Each record below must be returned exactly, with no line left out.

───

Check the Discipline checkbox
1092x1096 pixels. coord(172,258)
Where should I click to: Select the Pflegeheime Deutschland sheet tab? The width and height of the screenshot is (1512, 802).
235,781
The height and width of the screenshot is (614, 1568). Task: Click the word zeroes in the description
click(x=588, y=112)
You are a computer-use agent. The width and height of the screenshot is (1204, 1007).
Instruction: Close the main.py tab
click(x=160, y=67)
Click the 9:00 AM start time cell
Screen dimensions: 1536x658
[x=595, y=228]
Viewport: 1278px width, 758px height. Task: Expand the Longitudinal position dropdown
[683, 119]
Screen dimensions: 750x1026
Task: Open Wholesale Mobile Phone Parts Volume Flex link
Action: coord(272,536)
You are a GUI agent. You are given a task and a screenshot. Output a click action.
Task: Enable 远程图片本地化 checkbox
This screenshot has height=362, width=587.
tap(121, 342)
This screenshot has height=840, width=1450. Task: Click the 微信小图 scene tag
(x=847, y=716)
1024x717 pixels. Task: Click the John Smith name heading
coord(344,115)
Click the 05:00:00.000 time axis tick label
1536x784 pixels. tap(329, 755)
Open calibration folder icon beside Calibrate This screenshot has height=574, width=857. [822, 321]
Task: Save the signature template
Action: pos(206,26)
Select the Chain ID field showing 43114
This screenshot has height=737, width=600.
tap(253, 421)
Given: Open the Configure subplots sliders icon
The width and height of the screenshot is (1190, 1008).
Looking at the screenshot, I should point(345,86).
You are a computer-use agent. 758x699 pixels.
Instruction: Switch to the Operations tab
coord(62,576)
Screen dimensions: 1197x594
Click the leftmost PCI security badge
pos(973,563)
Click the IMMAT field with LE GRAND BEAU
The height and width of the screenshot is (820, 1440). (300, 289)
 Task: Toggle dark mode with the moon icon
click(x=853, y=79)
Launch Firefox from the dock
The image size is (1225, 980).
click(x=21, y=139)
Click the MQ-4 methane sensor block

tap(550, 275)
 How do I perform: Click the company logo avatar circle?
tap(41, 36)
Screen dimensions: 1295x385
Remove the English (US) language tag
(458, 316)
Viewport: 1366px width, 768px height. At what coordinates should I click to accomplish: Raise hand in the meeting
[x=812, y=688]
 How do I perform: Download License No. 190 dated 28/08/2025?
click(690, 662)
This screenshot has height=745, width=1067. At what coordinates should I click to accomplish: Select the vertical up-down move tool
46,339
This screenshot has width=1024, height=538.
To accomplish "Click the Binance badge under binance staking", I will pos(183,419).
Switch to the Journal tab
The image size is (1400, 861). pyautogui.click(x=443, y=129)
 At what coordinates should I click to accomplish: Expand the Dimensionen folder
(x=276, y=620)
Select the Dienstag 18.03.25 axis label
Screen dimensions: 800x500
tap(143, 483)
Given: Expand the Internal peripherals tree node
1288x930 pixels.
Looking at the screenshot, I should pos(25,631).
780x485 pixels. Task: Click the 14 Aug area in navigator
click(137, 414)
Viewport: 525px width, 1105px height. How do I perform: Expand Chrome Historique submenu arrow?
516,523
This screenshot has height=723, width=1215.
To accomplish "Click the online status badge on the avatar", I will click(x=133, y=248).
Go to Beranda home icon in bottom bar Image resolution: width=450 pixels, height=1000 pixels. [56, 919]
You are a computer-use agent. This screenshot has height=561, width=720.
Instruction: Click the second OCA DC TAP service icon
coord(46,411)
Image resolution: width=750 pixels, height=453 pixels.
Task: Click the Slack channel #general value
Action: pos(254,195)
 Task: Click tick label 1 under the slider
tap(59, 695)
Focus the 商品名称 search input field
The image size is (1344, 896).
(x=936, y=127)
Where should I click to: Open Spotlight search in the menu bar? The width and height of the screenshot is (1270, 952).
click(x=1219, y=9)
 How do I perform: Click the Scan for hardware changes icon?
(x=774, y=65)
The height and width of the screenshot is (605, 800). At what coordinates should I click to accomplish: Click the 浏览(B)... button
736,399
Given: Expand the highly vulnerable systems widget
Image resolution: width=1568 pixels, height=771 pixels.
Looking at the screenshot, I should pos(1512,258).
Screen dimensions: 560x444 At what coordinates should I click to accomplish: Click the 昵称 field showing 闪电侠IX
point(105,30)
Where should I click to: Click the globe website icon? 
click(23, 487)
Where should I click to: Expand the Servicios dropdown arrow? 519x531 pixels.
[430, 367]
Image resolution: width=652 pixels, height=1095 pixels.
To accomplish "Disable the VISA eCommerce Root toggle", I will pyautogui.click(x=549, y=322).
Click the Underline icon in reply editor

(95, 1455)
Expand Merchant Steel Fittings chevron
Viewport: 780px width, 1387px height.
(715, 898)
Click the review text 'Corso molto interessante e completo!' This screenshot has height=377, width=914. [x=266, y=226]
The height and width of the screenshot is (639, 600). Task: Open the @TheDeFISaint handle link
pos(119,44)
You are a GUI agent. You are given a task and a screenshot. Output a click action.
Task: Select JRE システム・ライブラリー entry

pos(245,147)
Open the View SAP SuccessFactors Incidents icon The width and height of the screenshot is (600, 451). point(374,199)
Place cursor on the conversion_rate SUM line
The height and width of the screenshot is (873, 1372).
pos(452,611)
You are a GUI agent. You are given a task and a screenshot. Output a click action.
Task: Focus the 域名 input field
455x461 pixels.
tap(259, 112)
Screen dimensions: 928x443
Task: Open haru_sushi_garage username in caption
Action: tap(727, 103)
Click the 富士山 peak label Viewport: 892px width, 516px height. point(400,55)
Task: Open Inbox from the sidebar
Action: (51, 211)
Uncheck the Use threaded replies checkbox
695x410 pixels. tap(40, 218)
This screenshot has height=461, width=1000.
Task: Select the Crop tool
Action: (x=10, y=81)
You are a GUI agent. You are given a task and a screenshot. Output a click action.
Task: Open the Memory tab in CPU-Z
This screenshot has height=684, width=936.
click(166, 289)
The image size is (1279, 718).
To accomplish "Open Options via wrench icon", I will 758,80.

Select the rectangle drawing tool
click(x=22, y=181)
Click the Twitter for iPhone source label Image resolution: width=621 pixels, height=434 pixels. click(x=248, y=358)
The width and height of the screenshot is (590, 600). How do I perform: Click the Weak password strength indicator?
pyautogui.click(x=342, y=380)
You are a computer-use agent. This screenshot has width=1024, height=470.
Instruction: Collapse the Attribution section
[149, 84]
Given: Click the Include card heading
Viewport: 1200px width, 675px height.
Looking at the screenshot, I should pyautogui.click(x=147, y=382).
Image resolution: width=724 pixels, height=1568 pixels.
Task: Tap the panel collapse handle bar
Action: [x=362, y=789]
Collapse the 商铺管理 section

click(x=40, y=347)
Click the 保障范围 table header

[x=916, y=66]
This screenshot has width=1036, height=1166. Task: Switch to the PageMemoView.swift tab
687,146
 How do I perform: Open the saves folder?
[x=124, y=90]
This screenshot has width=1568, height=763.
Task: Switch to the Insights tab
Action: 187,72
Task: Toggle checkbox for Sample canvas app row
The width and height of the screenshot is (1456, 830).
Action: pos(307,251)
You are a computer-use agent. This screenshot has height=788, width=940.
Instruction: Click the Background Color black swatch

───

TASK RESPONSE
Check the Discipline checkbox
1092x1096 pixels. coord(172,258)
Where should I click to: Select the Pflegeheime Deutschland sheet tab? The width and height of the screenshot is (1512, 802).
235,781
The height and width of the screenshot is (614, 1568). Task: Click the word zeroes in the description
click(x=588, y=112)
You are a computer-use agent. The width and height of the screenshot is (1204, 1007).
Instruction: Close the main.py tab
click(x=160, y=67)
Click the 9:00 AM start time cell
Screen dimensions: 1536x658
[x=595, y=228]
Viewport: 1278px width, 758px height. Task: Expand the Longitudinal position dropdown
[683, 119]
Screen dimensions: 750x1026
Task: Open Wholesale Mobile Phone Parts Volume Flex link
Action: coord(272,536)
You are a GUI agent. You are given a task and a screenshot. Output a click action.
Task: Enable 远程图片本地化 checkbox
This screenshot has height=362, width=587.
tap(121, 342)
This screenshot has height=840, width=1450. Task: Click the 微信小图 scene tag
(x=847, y=716)
1024x717 pixels. Task: Click the John Smith name heading
coord(344,115)
Click the 05:00:00.000 time axis tick label
1536x784 pixels. tap(329, 755)
Open calibration folder icon beside Calibrate This screenshot has height=574, width=857. [822, 321]
Task: Save the signature template
Action: pos(206,26)
Select the Chain ID field showing 43114
This screenshot has height=737, width=600.
tap(253, 421)
Given: Open the Configure subplots sliders icon
The width and height of the screenshot is (1190, 1008).
Looking at the screenshot, I should point(345,86).
You are a computer-use agent. 758x699 pixels.
Instruction: Switch to the Operations tab
coord(62,576)
Screen dimensions: 1197x594
Click the leftmost PCI security badge
pos(973,563)
Click the IMMAT field with LE GRAND BEAU
The height and width of the screenshot is (820, 1440). (300, 289)
 Task: Toggle dark mode with the moon icon
click(x=853, y=79)
Launch Firefox from the dock
The image size is (1225, 980).
click(x=21, y=139)
Click the MQ-4 methane sensor block

tap(550, 275)
 How do I perform: Click the company logo avatar circle?
tap(41, 36)
Screen dimensions: 1295x385
Remove the English (US) language tag
(458, 316)
Viewport: 1366px width, 768px height. At what coordinates should I click to accomplish: Raise hand in the meeting
[x=812, y=688]
 How do I perform: Download License No. 190 dated 28/08/2025?
click(690, 662)
This screenshot has height=745, width=1067. At what coordinates should I click to accomplish: Select the vertical up-down move tool
46,339
This screenshot has width=1024, height=538.
To accomplish "Click the Binance badge under binance staking", I will pos(183,419).
Switch to the Journal tab
The image size is (1400, 861). pyautogui.click(x=443, y=129)
 At what coordinates should I click to accomplish: Expand the Dimensionen folder
(x=276, y=620)
Select the Dienstag 18.03.25 axis label
Screen dimensions: 800x500
tap(143, 483)
Given: Expand the Internal peripherals tree node
1288x930 pixels.
Looking at the screenshot, I should pos(25,631).
780x485 pixels. Task: Click the 14 Aug area in navigator
click(137, 414)
Viewport: 525px width, 1105px height. How do I perform: Expand Chrome Historique submenu arrow?
516,523
This screenshot has height=723, width=1215.
To accomplish "Click the online status badge on the avatar", I will click(x=133, y=248).
Go to Beranda home icon in bottom bar Image resolution: width=450 pixels, height=1000 pixels. [56, 919]
You are a computer-use agent. This screenshot has height=561, width=720.
Instruction: Click the second OCA DC TAP service icon
coord(46,411)
Image resolution: width=750 pixels, height=453 pixels.
Task: Click the Slack channel #general value
Action: pos(254,195)
 Task: Click tick label 1 under the slider
tap(59, 695)
Focus the 商品名称 search input field
The image size is (1344, 896).
(x=936, y=127)
Where should I click to: Open Spotlight search in the menu bar? The width and height of the screenshot is (1270, 952).
click(x=1219, y=9)
 How do I perform: Click the Scan for hardware changes icon?
(x=774, y=65)
The height and width of the screenshot is (605, 800). At what coordinates should I click to accomplish: Click the 浏览(B)... button
736,399
Given: Expand the highly vulnerable systems widget
Image resolution: width=1568 pixels, height=771 pixels.
Looking at the screenshot, I should pos(1512,258).
Screen dimensions: 560x444 At what coordinates should I click to accomplish: Click the 昵称 field showing 闪电侠IX
point(105,30)
Where should I click to: Click the globe website icon? 
click(23, 487)
Where should I click to: Expand the Servicios dropdown arrow? 519x531 pixels.
[430, 367]
Image resolution: width=652 pixels, height=1095 pixels.
To accomplish "Disable the VISA eCommerce Root toggle", I will pyautogui.click(x=549, y=322).
Click the Underline icon in reply editor

(95, 1455)
Expand Merchant Steel Fittings chevron
Viewport: 780px width, 1387px height.
(715, 898)
Click the review text 'Corso molto interessante e completo!' This screenshot has height=377, width=914. [x=266, y=226]
The height and width of the screenshot is (639, 600). Task: Open the @TheDeFISaint handle link
pos(119,44)
You are a GUI agent. You are given a task and a screenshot. Output a click action.
Task: Select JRE システム・ライブラリー entry

pos(245,147)
Open the View SAP SuccessFactors Incidents icon The width and height of the screenshot is (600, 451). point(374,199)
Place cursor on the conversion_rate SUM line
The height and width of the screenshot is (873, 1372).
pos(452,611)
You are a GUI agent. You are given a task and a screenshot. Output a click action.
Task: Focus the 域名 input field
455x461 pixels.
tap(259, 112)
Screen dimensions: 928x443
Task: Open haru_sushi_garage username in caption
Action: tap(727, 103)
Click the 富士山 peak label Viewport: 892px width, 516px height. point(400,55)
Task: Open Inbox from the sidebar
Action: (51, 211)
Uncheck the Use threaded replies checkbox
695x410 pixels. tap(40, 218)
This screenshot has height=461, width=1000.
Task: Select the Crop tool
Action: (x=10, y=81)
You are a GUI agent. You are given a task and a screenshot. Output a click action.
Task: Open the Memory tab in CPU-Z
This screenshot has height=684, width=936.
click(166, 289)
The image size is (1279, 718).
To accomplish "Open Options via wrench icon", I will 758,80.

Select the rectangle drawing tool
click(x=22, y=181)
Click the Twitter for iPhone source label Image resolution: width=621 pixels, height=434 pixels. click(x=248, y=358)
The width and height of the screenshot is (590, 600). How do I perform: Click the Weak password strength indicator?
pyautogui.click(x=342, y=380)
You are a computer-use agent. This screenshot has width=1024, height=470.
Instruction: Collapse the Attribution section
[149, 84]
Given: Click the Include card heading
Viewport: 1200px width, 675px height.
Looking at the screenshot, I should pyautogui.click(x=147, y=382).
Image resolution: width=724 pixels, height=1568 pixels.
Task: Tap the panel collapse handle bar
Action: [x=362, y=789]
Collapse the 商铺管理 section

click(x=40, y=347)
Click the 保障范围 table header

[x=916, y=66]
This screenshot has width=1036, height=1166. Task: Switch to the PageMemoView.swift tab
687,146
 How do I perform: Open the saves folder?
[x=124, y=90]
This screenshot has width=1568, height=763.
Task: Switch to the Insights tab
Action: 187,72
Task: Toggle checkbox for Sample canvas app row
The width and height of the screenshot is (1456, 830).
Action: pos(307,251)
You are a computer-use agent. This screenshot has height=788, width=940.
Instruction: Click the Background Color black swatch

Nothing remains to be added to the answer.